[TASK BRIEF]: Transcribe each of the entries exactly.

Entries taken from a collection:
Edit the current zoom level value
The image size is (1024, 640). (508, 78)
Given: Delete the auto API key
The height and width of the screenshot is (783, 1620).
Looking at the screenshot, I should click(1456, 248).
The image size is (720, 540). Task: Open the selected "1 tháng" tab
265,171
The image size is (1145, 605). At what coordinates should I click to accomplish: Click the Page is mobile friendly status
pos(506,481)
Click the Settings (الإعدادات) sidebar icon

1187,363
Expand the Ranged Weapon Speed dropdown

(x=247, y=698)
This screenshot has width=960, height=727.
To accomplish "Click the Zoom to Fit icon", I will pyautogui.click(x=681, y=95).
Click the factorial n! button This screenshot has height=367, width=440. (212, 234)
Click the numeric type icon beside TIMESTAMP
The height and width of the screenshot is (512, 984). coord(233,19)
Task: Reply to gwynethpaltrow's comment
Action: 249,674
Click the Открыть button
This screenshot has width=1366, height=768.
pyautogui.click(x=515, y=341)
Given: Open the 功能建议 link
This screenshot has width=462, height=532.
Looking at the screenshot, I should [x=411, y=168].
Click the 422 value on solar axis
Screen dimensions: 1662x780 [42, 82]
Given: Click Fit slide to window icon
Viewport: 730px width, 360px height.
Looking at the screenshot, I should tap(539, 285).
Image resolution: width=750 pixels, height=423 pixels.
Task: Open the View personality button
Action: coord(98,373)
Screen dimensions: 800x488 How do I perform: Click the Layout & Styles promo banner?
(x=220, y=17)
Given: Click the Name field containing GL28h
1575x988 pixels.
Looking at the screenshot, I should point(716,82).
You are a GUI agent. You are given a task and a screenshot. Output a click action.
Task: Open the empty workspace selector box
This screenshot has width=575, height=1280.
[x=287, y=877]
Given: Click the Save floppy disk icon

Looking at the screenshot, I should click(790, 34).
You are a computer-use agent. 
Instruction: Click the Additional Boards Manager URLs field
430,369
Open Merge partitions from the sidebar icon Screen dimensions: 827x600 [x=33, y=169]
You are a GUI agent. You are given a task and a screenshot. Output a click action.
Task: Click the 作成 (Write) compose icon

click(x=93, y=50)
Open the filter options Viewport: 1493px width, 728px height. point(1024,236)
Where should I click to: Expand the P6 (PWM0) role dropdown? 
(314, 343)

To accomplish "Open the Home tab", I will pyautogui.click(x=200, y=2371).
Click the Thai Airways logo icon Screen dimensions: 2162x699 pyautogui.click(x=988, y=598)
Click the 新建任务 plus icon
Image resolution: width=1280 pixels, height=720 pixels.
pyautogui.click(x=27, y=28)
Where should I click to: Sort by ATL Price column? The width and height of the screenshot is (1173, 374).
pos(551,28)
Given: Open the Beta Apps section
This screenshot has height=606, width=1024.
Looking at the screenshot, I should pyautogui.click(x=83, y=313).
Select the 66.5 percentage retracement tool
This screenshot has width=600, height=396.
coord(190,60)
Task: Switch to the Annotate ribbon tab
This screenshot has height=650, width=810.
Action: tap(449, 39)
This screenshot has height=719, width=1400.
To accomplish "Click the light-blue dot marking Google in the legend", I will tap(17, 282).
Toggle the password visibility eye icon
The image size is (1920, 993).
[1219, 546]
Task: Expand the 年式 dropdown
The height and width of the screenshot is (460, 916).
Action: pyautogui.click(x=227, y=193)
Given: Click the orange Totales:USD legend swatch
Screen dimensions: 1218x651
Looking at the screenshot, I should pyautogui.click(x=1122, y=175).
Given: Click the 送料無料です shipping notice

[THE COMPLETED TASK]:
Edit the current zoom level value
The image size is (1024, 640). (508, 78)
Given: Delete the auto API key
The height and width of the screenshot is (783, 1620).
Looking at the screenshot, I should click(1456, 248).
The image size is (720, 540). Task: Open the selected "1 tháng" tab
265,171
The image size is (1145, 605). At what coordinates should I click to accomplish: Click the Page is mobile friendly status
pos(506,481)
Click the Settings (الإعدادات) sidebar icon

1187,363
Expand the Ranged Weapon Speed dropdown

(x=247, y=698)
This screenshot has width=960, height=727.
To accomplish "Click the Zoom to Fit icon", I will pyautogui.click(x=681, y=95).
Click the factorial n! button This screenshot has height=367, width=440. (212, 234)
Click the numeric type icon beside TIMESTAMP
The height and width of the screenshot is (512, 984). coord(233,19)
Task: Reply to gwynethpaltrow's comment
Action: 249,674
Click the Открыть button
This screenshot has width=1366, height=768.
pyautogui.click(x=515, y=341)
Given: Open the 功能建议 link
This screenshot has width=462, height=532.
Looking at the screenshot, I should [x=411, y=168].
Click the 422 value on solar axis
Screen dimensions: 1662x780 [42, 82]
Given: Click Fit slide to window icon
Viewport: 730px width, 360px height.
Looking at the screenshot, I should tap(539, 285).
Image resolution: width=750 pixels, height=423 pixels.
Task: Open the View personality button
Action: coord(98,373)
Screen dimensions: 800x488 How do I perform: Click the Layout & Styles promo banner?
(x=220, y=17)
Given: Click the Name field containing GL28h
1575x988 pixels.
Looking at the screenshot, I should point(716,82).
You are a GUI agent. You are given a task and a screenshot. Output a click action.
Task: Open the empty workspace selector box
This screenshot has width=575, height=1280.
[x=287, y=877]
Given: Click the Save floppy disk icon

Looking at the screenshot, I should click(790, 34).
You are a computer-use agent. 
Instruction: Click the Additional Boards Manager URLs field
430,369
Open Merge partitions from the sidebar icon Screen dimensions: 827x600 [x=33, y=169]
You are a GUI agent. You are given a task and a screenshot. Output a click action.
Task: Click the 作成 (Write) compose icon

click(x=93, y=50)
Open the filter options Viewport: 1493px width, 728px height. point(1024,236)
Where should I click to: Expand the P6 (PWM0) role dropdown? 
(314, 343)

To accomplish "Open the Home tab", I will pyautogui.click(x=200, y=2371).
Click the Thai Airways logo icon Screen dimensions: 2162x699 pyautogui.click(x=988, y=598)
Click the 新建任务 plus icon
Image resolution: width=1280 pixels, height=720 pixels.
pyautogui.click(x=27, y=28)
Where should I click to: Sort by ATL Price column? The width and height of the screenshot is (1173, 374).
pos(551,28)
Given: Open the Beta Apps section
This screenshot has height=606, width=1024.
Looking at the screenshot, I should pyautogui.click(x=83, y=313).
Select the 66.5 percentage retracement tool
This screenshot has width=600, height=396.
coord(190,60)
Task: Switch to the Annotate ribbon tab
This screenshot has height=650, width=810.
Action: tap(449, 39)
This screenshot has height=719, width=1400.
To accomplish "Click the light-blue dot marking Google in the legend", I will tap(17, 282).
Toggle the password visibility eye icon
The image size is (1920, 993).
[1219, 546]
Task: Expand the 年式 dropdown
The height and width of the screenshot is (460, 916).
Action: pyautogui.click(x=227, y=193)
Given: Click the orange Totales:USD legend swatch
Screen dimensions: 1218x651
Looking at the screenshot, I should pyautogui.click(x=1122, y=175).
Given: Click the 送料無料です shipping notice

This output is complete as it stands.